Analistas financeiros podem precisar reavaliar a posição das conexões financeiras entre a Rússia e a China
Isto parece ser o maior paradoxo que não pode ser razoavelmente explicado que a economia russa apresentou nos últimos meses. Há algum tempo, os comerciantes argumentaram que as empresas chinesas estavam prontas para enviar seus produtos para a Rússia sem pré-pagamento, mas no final de agosto essa prática foi encerrada, [32] e, portanto, tais argumentos não podem explicar a posição atual do comércio que aparentemente não é tão afetado por interrupções de pagamento.
De quase todos os pontos de vista, a situação atual não pode ser explicada satisfatoriamente. Pode-se apenas suspeitar que já existe algum sistema de pagamento adicional sendo criado com base em transações de criptomoeda, o que é por si só questionável porque a criptomoeda é proibida na China, ou que empresas russas acumularam somas significativas em suas contas estrangeiras em países "amigáveis" originários de uma parte dos lucros de exportação que não foram devolvidos à Rússia e, portanto, podem ser trocados por yuans "limpos".
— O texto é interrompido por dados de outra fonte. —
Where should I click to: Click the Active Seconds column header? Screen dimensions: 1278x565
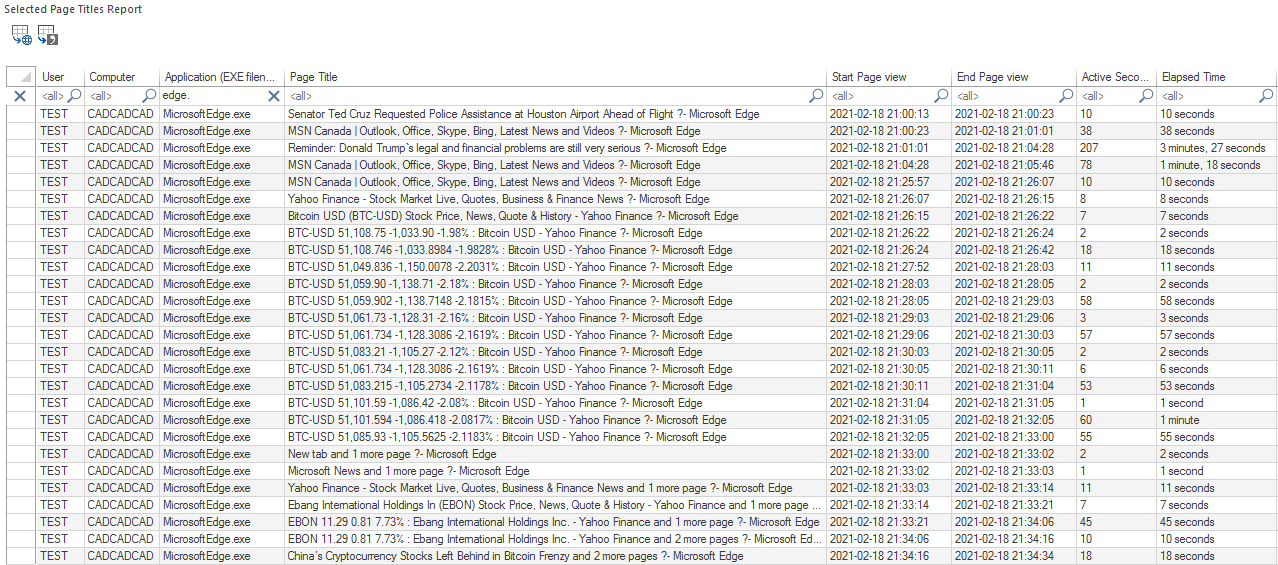(x=1115, y=77)
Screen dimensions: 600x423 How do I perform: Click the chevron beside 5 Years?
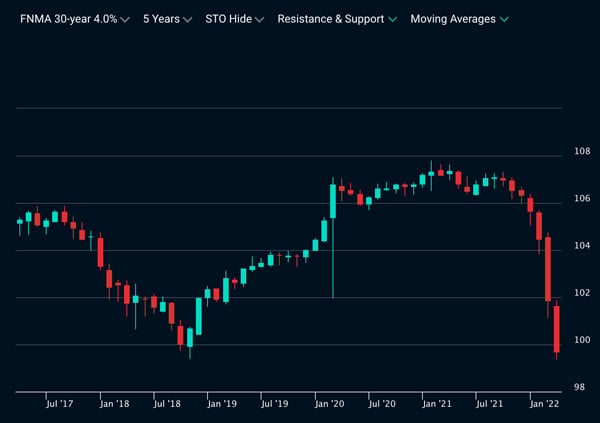point(187,20)
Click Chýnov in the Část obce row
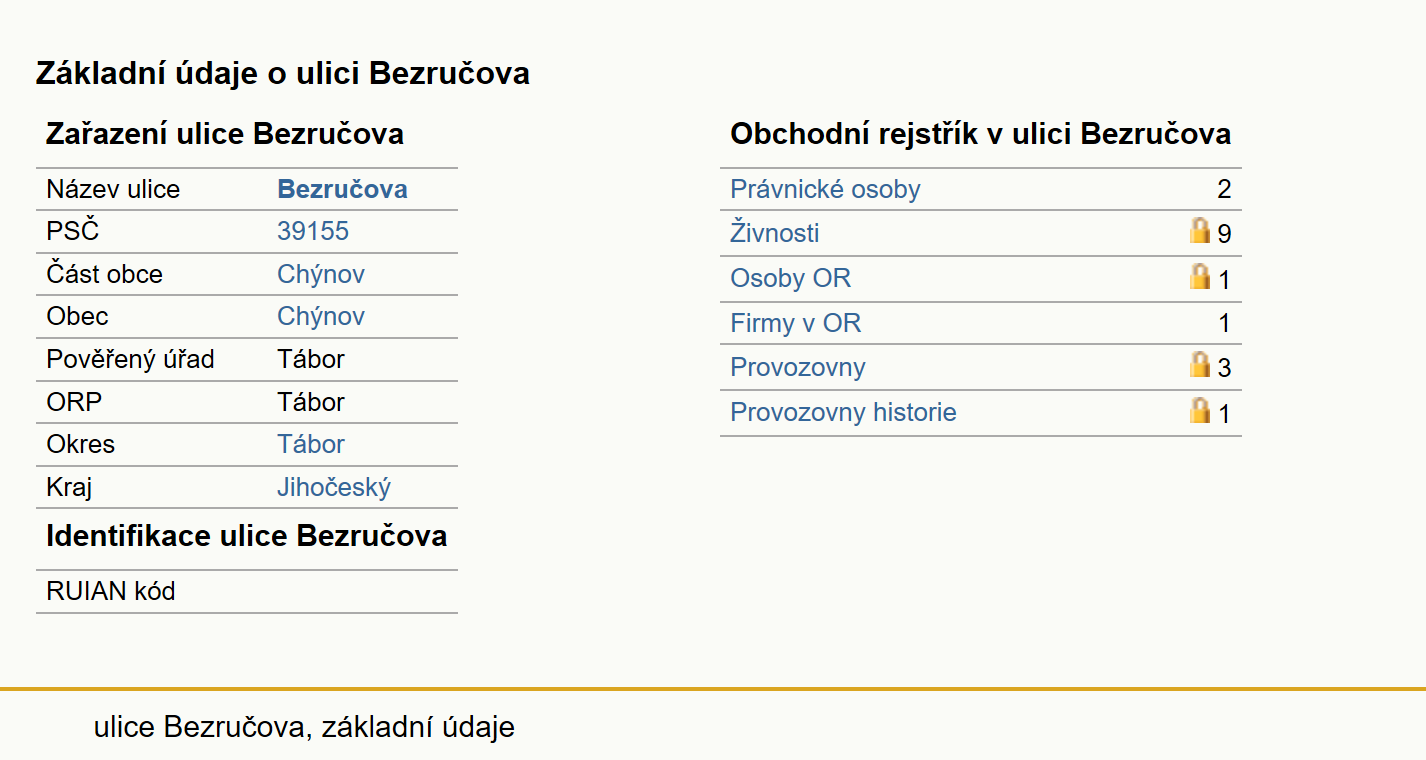 click(321, 274)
Em ambos os casos, os ativos envolvidos nas negociações Rússia-China devem chegar a bilhões de dólares, e não dezenas de bilhões, o que os tornaria bem difíceis de esconder. Caso contrário, pode-se supor que a questão do pagamento nos últimos meses tem sido um problema em andamento, e as transações, mesmo lentamente e com taxas enormes, passaram o tempo todo — neste caso, todos os sinais sobre a deterioração da situação em agosto e setembro devem causar um declínio real e significativo no comércio bilateral nos próximos meses entre agosto, para o qual os dados ainda não foram publicados, e outubro. Se o declínio não aparecer nos livros em um ou dois meses, os principais analistas financeiros devem reavaliar a posição das conexões financeiras entre a Rússia e a China — e quanto mais cedo, melhor.